Puterman defines an ergodic MDP as

if the transition matrix corresponding to every deterministic stationary policy consists of a single recurrent class.

If the transition matrix is recurrent, it means that there is one aperiodic communicating class of states (the whole states space).

However, this definition seems extremely restricting because of "aperiodic".

Consider a simple chainworld where every state is connected to every state. The whole state space is communicate. I could make a policy that always goes to one state (say X) and stays there forever. For example, the policy would induce the following trajectory: A, B, C, X, X, X, ... Clearly, I am visiting A, B, C once, but only X is recurrent.

Am I interpreting the definition wrong? Should I consider only states visited in the limit? I.e., according to the stationary state distribution?

Am I being correct assuming that the transition matrix is $P = \sum_a \mathcal{P}(s' | s, a) \pi(a|s)$ where $\mathcal{P}$ is the MDP dynamics matrix and $\pi$ is the policy?
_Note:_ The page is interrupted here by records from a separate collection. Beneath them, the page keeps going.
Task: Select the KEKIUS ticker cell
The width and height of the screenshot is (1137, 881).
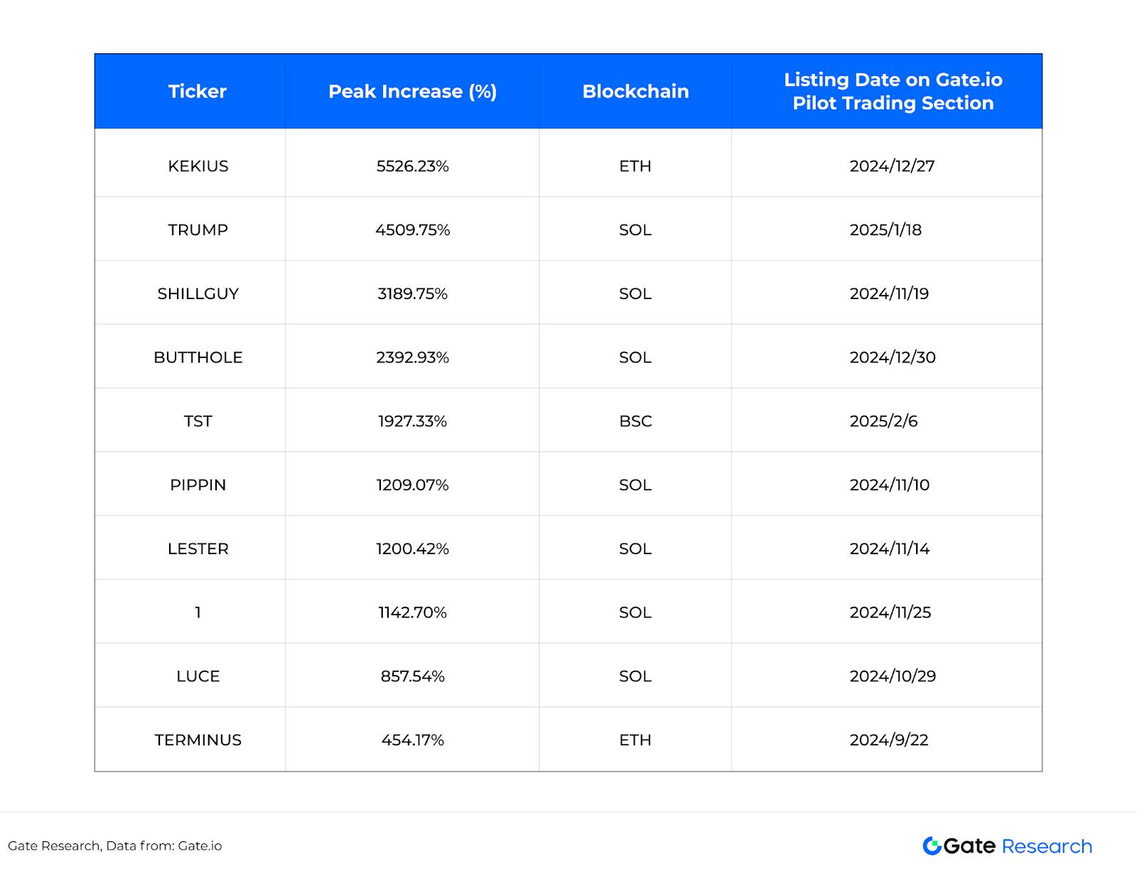Action: coord(198,166)
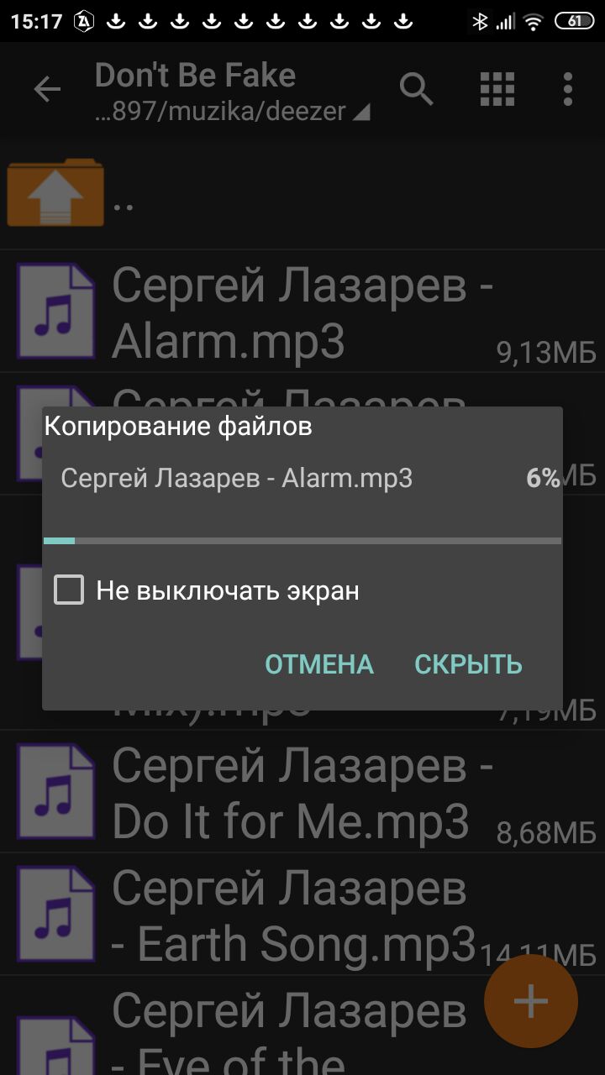Image resolution: width=605 pixels, height=1075 pixels.
Task: Tap music file icon for Alarm.mp3
Action: pyautogui.click(x=56, y=312)
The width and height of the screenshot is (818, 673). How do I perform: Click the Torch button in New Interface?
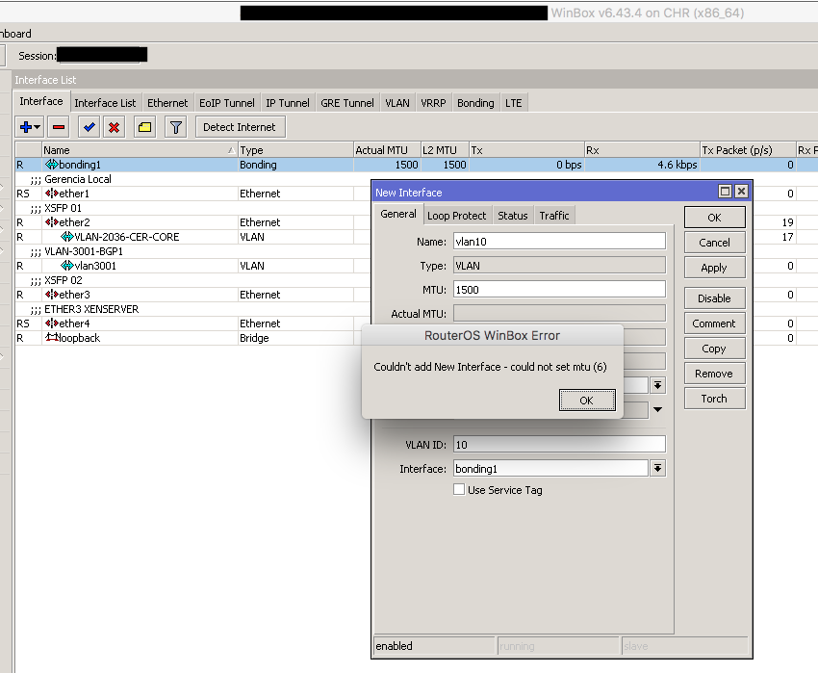coord(713,399)
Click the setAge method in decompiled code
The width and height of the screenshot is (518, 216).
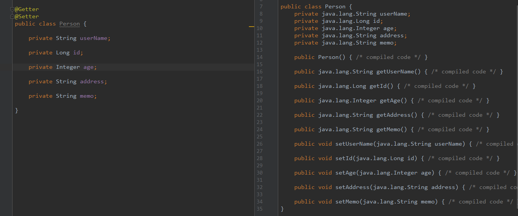[x=345, y=173]
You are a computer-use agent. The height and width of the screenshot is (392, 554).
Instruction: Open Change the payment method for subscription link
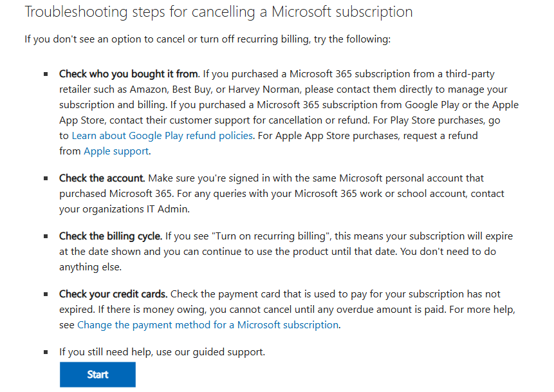[208, 325]

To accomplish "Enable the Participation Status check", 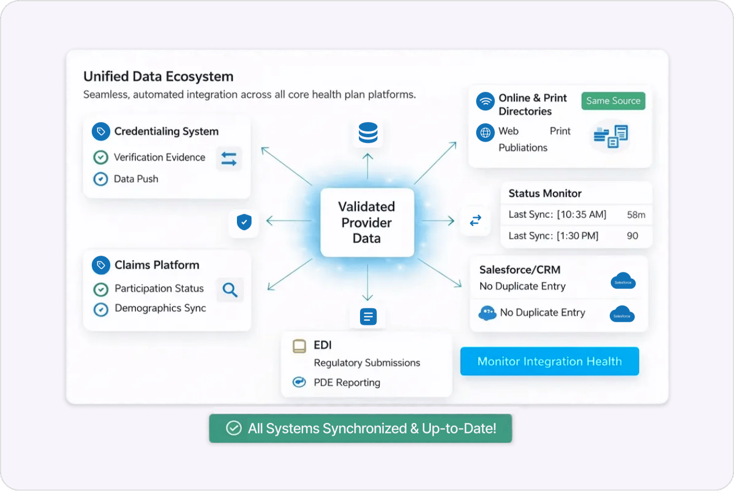I will pos(100,288).
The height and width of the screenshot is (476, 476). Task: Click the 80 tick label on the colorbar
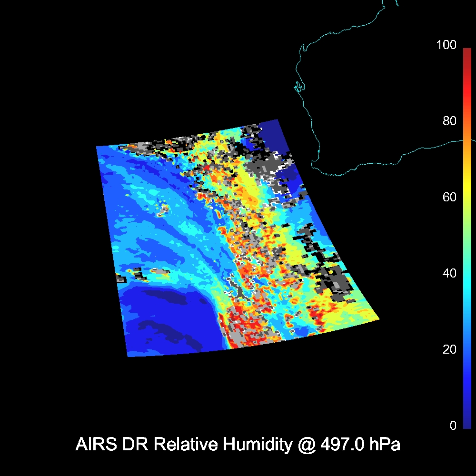click(x=449, y=121)
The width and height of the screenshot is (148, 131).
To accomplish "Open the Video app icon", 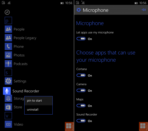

I found this related question but I didn't understand the answer.

This question is also related but does not seem to address my concern about "aperiodic".

Simon
  • 263
  • 1
  • 8

1 Answers1

2

The apparent issue here is that you are interpreting every visited state in a trajectory as part of the recurrent class which is incorrect. Only the limit behavior of the policy matters, which is described by the stationary distribution induced by the policy. Your MDP transition matrix is fine but the states that form the recurrent class are those that can be visited infinitely often under the stationary policy and satisfy the stationary state distribution.

Finally you are correct that aperiodicity is restrictive, and aperiodicity is defined per state within the recurrent class of the transition matrix and ergodicity of the whole chain requires all states are aperiodic with finite mean recurrence time.

cinch
  • 11,000
  • 3
  • 8
  • 17